Ellie Greenwood, ultra athlete and coach at Sharman Ultra Endurance Coaching says, “A dynamic warm-up is key to help prevent injury and also ensure you start your run feeling more mobile and fluid. With even a short warm-up you’ll run more smoothly and feel better.”
Eight-minute warm-up routine
Start raising your pulse and mobilizing the joints and muscles you will be using on your run with around 30 seconds each of the following mobility drills, interspersed with approximately 30 seconds of jogging on the spot. If you’re in a group prior to a club run or speed session, gathering in a circle and following the leader is a fun way to warm up with the heel kicks, knee raises, elbow to knees, and jumps. You can then line up in relay teams for the skipping and bounding, then spread out to work on ankle circles and clockwork ankles.

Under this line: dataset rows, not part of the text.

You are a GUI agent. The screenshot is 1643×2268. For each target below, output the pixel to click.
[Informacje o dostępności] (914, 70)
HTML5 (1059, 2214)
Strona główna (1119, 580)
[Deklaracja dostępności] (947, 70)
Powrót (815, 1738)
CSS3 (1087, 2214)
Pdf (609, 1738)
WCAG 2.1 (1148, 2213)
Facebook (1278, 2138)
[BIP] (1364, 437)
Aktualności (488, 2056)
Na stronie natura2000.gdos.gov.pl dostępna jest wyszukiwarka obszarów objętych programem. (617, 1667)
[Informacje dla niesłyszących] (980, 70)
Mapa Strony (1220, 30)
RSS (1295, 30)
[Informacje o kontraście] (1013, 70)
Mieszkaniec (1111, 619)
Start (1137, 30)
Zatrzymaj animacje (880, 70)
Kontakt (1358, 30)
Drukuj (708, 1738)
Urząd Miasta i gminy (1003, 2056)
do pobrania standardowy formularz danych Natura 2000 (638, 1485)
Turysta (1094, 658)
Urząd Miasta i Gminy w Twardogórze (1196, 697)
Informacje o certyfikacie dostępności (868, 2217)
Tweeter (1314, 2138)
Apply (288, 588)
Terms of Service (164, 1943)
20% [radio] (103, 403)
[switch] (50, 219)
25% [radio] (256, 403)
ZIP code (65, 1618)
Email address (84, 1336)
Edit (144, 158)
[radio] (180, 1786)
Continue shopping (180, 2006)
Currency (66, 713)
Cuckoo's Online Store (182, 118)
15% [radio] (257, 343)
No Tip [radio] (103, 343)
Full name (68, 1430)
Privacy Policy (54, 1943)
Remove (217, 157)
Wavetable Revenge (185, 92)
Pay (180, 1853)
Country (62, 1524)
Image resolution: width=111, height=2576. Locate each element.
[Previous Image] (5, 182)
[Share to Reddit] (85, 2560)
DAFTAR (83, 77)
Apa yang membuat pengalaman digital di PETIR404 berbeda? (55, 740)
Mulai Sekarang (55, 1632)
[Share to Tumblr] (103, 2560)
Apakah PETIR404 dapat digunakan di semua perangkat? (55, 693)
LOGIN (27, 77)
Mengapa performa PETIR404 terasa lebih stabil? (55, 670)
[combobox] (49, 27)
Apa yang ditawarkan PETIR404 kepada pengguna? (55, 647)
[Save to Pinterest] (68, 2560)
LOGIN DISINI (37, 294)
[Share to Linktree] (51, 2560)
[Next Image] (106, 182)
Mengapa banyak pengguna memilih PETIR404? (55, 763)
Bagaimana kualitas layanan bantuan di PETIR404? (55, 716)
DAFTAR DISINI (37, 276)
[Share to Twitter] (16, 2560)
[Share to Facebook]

Finally, finishing on fast feet makes everyone feel ready to run. You can also incorporate these five-minute mobility moves into a longer warm-up, combining them with a steady one-two mile jog to the bottom of a slope for hill reps, around a track before a speed session or before parkrun to get ready for a PB effort.
1. Heel kicks
Place the backs of your hands on your bum cheeks and kick alternate heels back and upwards to meet them, hopping up and down on the spot or traveling forwards as you wish.
2. Knee raises
Put your hands out in front, palms down and raise alternate knees up high, to 90 degrees if you can, to meet them. Again, you can do this on the spot or moving forwards.
3. Elbow to opposite knee
Wake up the brain as well as the limbs with some coordination and mobilize the core with a twist in this move. Lift alternate knees to meet their opposite elbow, on the spot first to get the hang of the movement, then walking forwards, then jumping forwards as well if you can manage it! Be careful to only make gentle contact between the knee and elbow, otherwise you risk bashing your funny bone on your knee cap.
4. Random jumps
While jogging along, jump up as high as you can, then touch the ground, then jump left as far as you can, then touch the ground, then jump right as far as you can, then touch the ground. This is fun for a group in a big circle with one person calling out which way to jump, mixing up the jumps and ground touches like a kids’ party game, then trying to catch people out. Just watch out for jumping into each other!
5. Skipping
You might have done this as a kid and this one is easier while traveling forwards. Enjoy bouncing upwards as high as you can with each skip and drive with opposite arm to leg to boost your bounce. Try not to think too much about which arm goes with which leg and the swing will come naturally.
6. Bounding
A little like skipping, but this time try to leap forwards horizontally as far as you can with the leading leg stretched out in front to really wake up those legs and test their elastic rebound. Again, it’s opposite arm to leg as you drive the arms to support the move – but don’t overthink it, to allow the swing to fall naturally.
7. Clockwork ankles
Imagine you are standing in the center of a clock face on the ground with 12 at the top, three to the right, six at the bottom and nine to the left. With feet together at first, jump around the clock in these four positions, three times clockwise, three times anti-clockwise. If you don’t have any ankle issues, you can do this move on the left foot, then the right foot. This not only warms you up but is also great for building ankle strength and stability for trail running. It can be used as part of a strength workout, too.
8. Fast feet
Run on the spot quickly with quick, light, fast feet. Start at a moderate speed for 10 seconds, speed up slightly for 10 seconds, then count down from 10 seconds while doing an all-out sprint as fast as your feet can go. Now you’re raring to go for your run!